St. John’s week in St. Louis this year was especially joyful. It was both a time of new beginnings and of recovered traditions. Late June in Missouri can be terribly hot and tropically humid; but, for the Feast of St. John the Baptist this year, even the weather seemed to join in a spring-like mood of returning vitality and new beginnings.
This year, for the first time, Missouri Area Knights and Dames were joined by the Knights and Dames of the Equestrian Order of the Holy Sepulchre for Mass at Mary Queen of Peace Catholic Parish in Webster Grove, followed by a dinner at the nearby Algonquin Golf Club. The Mass felt like a new beginning in many ways. The principal celebrant was the Archbishop of St. Louis, the Most Rev. Mitchell Rozanski, ChC. The Archbishop has been hard at work too long to still be thought of as the “new” Archbishop; but, due to the COVID-19 pandemic, many of his flock have been denied a chance to meet him in person. Thanks to the progress of vaccination efforts, those who felt comfortable doing so were able to bless themselves with holy water as they entered the church, to exchange the sign of peace with their fellow worshipers, and at long to last greet their shepherd in person.
At dinner, several distinguished visitors joined the Archbishop as the two orders’ honored guests. These included Peter Kelly, MD, GCM, President of the Order of Malta, American Association, Michele Bowe, SMOM Ambassador to the State of Palestine, and Kate Robinson, Executive Director of the Holy Family Hospital Foundation. They were welcomed by the local leaders of the two orders, Missouri Area Co-Chairs Kathy and Greg Gantz and Joan and Mark Guyol for the Order of the Holy Sepulchre, and by Michael Heck, KM, who serves on the Holy Family Hospital of Bethlehem Foundation Board.
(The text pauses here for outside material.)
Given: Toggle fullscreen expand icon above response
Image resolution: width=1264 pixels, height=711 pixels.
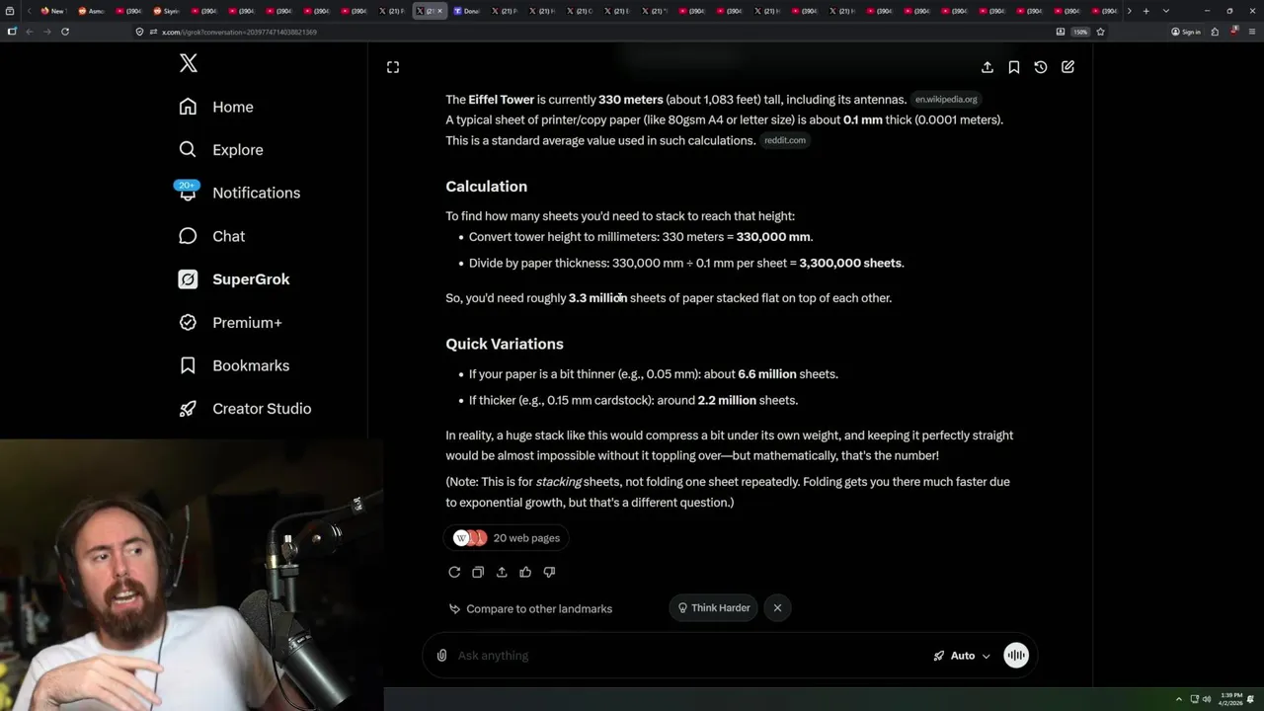Looking at the screenshot, I should click(x=393, y=67).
President Kelly gave a brief introduction to the work of the Order of Malta, mentioning its links with the Order of the Holy Sepulchre and its current work in the United States, such as Malta Mobile Ministries, which is now operating in St. Louis. Most of the focus of the evening’s remarks, however, was on the work of the two orders in the Holy Land. Ambassador Bowe gave an update on the situation in Palestine, where the pandemic is still raging and where the vaccination rate is far below that of Israel, the region’s occupying power. She then focused on the inspiring work of the Holy Family Hospital, which bring first-world obstetric and neo-natal care to what is still a third-world nation. The members of both orders left with a renewed commitment to their orders’ missions: to serve the sick and the poor and to maintain the Christian presence in the Holy Land. Both missions are furthered by the loving service provided to all who need it by the Holy Family Hospital.
On the day before the celebration, Kelly, Bowe, and Robinson were able to meet with Missouri Area supporters of the Holy Family Hospital and to spread word of its work in the archdiocese. The message they brought of the many, many children brought safely into the world thanks to the Holy Family Hospital was the capstone of this Feast Day of St. John the Baptist celebration of hope and re-birth.